Revolutionary syndicalism defends itself against the maneuvers which
would convert the union into a tool of the political parties, or
profit-making enterprise for some individuals, or a platform for leaders,
or a personality cult, or a rigid ideological structure. Because of this
the CNT usually repels hierarchical or authoritarian personalities. The
CNT is an open structure, but its members have to know where it stands and
for what.
The Principles of Anarcho-Syndicalism
The anarcho-union is based on three fundamental principles:
Self-Management, Federalism and Mutual Aid.
Self-management means self-government. The anarcho-union desires that
individuals, workplaces, villages, cities and all other entities, manage
their own affairs, without the interference of any authority.
Federalism presupposes autonomy, and is the bond which joins in free
union all groups, as much economic as social. Federalism is the basic
principal that prevails within the structure of the CNT, which is nothing
but a confederation of sovereign organizations, not subject to a central
power.
Mutual Aid is seen as a better system of development, in contrast to
the competition which exists in the capitalist system. Mutual Aid sees the
world as a whole, in spite of different races, languages and cultures.

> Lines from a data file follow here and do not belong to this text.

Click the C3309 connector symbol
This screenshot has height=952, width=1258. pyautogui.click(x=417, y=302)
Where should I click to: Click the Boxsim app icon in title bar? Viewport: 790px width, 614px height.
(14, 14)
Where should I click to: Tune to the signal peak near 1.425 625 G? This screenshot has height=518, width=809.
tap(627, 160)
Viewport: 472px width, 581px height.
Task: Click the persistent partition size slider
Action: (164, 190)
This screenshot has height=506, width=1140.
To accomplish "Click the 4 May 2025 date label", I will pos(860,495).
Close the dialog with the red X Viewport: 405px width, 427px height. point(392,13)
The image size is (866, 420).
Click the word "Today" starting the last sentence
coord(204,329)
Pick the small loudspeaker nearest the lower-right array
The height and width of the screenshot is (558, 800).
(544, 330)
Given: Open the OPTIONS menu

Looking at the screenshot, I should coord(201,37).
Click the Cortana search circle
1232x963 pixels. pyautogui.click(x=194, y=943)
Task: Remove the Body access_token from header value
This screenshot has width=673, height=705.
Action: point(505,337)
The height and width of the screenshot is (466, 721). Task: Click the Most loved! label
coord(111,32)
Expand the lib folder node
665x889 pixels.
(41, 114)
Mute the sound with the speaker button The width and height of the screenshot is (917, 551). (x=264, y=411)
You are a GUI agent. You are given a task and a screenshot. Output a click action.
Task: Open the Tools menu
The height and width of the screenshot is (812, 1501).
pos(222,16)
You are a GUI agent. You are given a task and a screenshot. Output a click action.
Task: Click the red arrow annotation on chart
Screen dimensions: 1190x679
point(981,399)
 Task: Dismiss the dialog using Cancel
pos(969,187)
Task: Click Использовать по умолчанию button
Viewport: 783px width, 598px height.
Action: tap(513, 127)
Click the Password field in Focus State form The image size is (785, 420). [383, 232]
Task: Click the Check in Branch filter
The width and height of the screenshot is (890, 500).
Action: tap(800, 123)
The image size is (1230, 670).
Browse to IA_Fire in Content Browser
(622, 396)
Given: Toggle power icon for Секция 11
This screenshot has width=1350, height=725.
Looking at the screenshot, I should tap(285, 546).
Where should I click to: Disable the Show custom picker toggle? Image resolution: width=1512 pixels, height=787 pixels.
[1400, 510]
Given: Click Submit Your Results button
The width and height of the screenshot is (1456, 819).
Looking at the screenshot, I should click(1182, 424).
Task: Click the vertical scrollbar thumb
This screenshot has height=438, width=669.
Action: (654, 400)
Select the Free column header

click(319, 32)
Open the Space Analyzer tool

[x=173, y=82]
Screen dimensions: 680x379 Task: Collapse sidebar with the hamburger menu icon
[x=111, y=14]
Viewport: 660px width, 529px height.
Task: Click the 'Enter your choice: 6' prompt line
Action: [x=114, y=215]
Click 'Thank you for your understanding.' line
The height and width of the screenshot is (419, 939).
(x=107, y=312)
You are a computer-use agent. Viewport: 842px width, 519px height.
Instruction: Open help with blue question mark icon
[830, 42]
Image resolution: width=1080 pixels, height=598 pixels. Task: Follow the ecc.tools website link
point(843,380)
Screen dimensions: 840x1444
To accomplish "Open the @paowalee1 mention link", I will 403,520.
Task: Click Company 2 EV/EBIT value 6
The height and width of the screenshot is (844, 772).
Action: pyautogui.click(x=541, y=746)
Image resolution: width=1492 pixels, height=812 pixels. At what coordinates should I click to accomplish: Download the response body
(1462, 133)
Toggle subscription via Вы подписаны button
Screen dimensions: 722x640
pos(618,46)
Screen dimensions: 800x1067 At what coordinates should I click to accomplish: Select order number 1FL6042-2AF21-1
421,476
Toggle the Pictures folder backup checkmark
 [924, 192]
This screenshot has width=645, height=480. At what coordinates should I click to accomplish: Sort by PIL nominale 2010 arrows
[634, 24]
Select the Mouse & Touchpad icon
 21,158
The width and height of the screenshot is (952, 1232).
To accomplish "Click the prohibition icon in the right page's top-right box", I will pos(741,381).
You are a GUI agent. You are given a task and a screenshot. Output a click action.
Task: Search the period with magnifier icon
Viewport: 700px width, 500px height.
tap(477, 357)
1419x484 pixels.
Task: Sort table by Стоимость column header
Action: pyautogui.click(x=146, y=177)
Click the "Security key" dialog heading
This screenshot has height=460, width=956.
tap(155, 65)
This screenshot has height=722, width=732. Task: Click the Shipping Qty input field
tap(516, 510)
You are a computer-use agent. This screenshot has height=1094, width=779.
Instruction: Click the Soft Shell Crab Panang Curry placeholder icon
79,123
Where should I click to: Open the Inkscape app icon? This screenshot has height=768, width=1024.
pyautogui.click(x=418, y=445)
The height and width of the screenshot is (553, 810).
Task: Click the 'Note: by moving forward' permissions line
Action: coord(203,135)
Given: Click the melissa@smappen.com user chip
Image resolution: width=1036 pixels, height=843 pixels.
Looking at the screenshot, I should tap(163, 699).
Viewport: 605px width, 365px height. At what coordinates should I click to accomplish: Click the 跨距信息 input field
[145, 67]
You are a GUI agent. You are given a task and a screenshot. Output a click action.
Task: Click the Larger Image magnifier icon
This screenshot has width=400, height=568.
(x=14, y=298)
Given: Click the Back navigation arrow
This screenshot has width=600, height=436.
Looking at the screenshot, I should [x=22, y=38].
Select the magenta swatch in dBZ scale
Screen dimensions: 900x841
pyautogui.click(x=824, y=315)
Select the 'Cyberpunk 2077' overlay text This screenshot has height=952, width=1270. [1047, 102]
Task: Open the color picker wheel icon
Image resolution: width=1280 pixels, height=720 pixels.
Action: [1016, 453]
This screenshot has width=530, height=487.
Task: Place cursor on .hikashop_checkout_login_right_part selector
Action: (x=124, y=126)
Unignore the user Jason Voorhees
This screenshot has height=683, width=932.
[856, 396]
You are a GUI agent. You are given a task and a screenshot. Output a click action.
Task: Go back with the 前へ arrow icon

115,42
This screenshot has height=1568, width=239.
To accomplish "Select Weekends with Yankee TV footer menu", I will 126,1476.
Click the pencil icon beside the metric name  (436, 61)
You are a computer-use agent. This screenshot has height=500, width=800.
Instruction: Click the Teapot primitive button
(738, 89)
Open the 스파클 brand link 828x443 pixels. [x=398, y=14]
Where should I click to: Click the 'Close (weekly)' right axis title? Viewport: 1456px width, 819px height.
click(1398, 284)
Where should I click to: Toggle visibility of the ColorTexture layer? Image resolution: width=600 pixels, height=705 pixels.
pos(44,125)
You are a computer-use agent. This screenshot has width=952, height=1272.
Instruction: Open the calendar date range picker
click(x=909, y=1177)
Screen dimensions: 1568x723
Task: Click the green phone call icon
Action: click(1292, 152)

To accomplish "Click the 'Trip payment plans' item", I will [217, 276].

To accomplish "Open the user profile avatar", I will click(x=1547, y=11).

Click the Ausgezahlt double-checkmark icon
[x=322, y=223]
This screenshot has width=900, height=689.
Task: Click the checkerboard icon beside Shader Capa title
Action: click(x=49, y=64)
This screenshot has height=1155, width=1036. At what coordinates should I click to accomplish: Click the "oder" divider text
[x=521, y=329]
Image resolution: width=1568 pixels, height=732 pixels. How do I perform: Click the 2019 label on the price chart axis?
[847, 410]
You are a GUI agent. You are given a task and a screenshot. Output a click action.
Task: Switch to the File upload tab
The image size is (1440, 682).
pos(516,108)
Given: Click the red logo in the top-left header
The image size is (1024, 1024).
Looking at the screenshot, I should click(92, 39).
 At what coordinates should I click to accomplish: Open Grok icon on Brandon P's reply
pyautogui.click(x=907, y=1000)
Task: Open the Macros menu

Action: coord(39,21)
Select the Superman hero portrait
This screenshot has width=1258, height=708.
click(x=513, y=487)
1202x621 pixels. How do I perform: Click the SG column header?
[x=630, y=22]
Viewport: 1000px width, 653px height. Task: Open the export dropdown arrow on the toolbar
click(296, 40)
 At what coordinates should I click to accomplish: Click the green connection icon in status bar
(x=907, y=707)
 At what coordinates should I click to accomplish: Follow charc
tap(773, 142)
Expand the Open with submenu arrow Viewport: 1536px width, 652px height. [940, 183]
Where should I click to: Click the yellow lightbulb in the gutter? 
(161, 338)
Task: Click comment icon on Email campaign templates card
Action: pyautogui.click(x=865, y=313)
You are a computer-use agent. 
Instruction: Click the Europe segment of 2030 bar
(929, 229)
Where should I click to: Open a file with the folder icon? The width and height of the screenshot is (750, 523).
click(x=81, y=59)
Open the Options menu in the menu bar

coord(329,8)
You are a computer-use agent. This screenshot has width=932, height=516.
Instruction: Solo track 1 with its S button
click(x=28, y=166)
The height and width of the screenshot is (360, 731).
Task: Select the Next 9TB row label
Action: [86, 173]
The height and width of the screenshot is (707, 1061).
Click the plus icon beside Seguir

In consequence, anarcho-syndicalism is anti- authoritarian,
anti-capitalist, anti-militarist, anti- centralist, anti-theocratic,
anti-nationalist... Or if you prefer, libertarian, communists, pacifist,
secular, internationalist...
Direct Action: The Tactics of Anarcho-Syndicalism
The word tactic signifies action taken on the terrain of concrete
situations. Direct action presupposes action without intermediaries, the
direct solution of problems by the interested parties. Direct Action is a
rejection at the same time of the activities of parliaments, magistrates,
[bureaucratic] committees, governments, etc. in the affairs of the
people.
Example:
- You decide one month to go on strike requesting improvements in the
terms of employment and to stop implementation of management's production
plan. The same strike with the same strike call can be carried forth by
means of Direct Action, made in an assembly of all the workers and their
delegates elected from the different departments of the workplace; or by
Mediated Action, in which the strike is called by the [official]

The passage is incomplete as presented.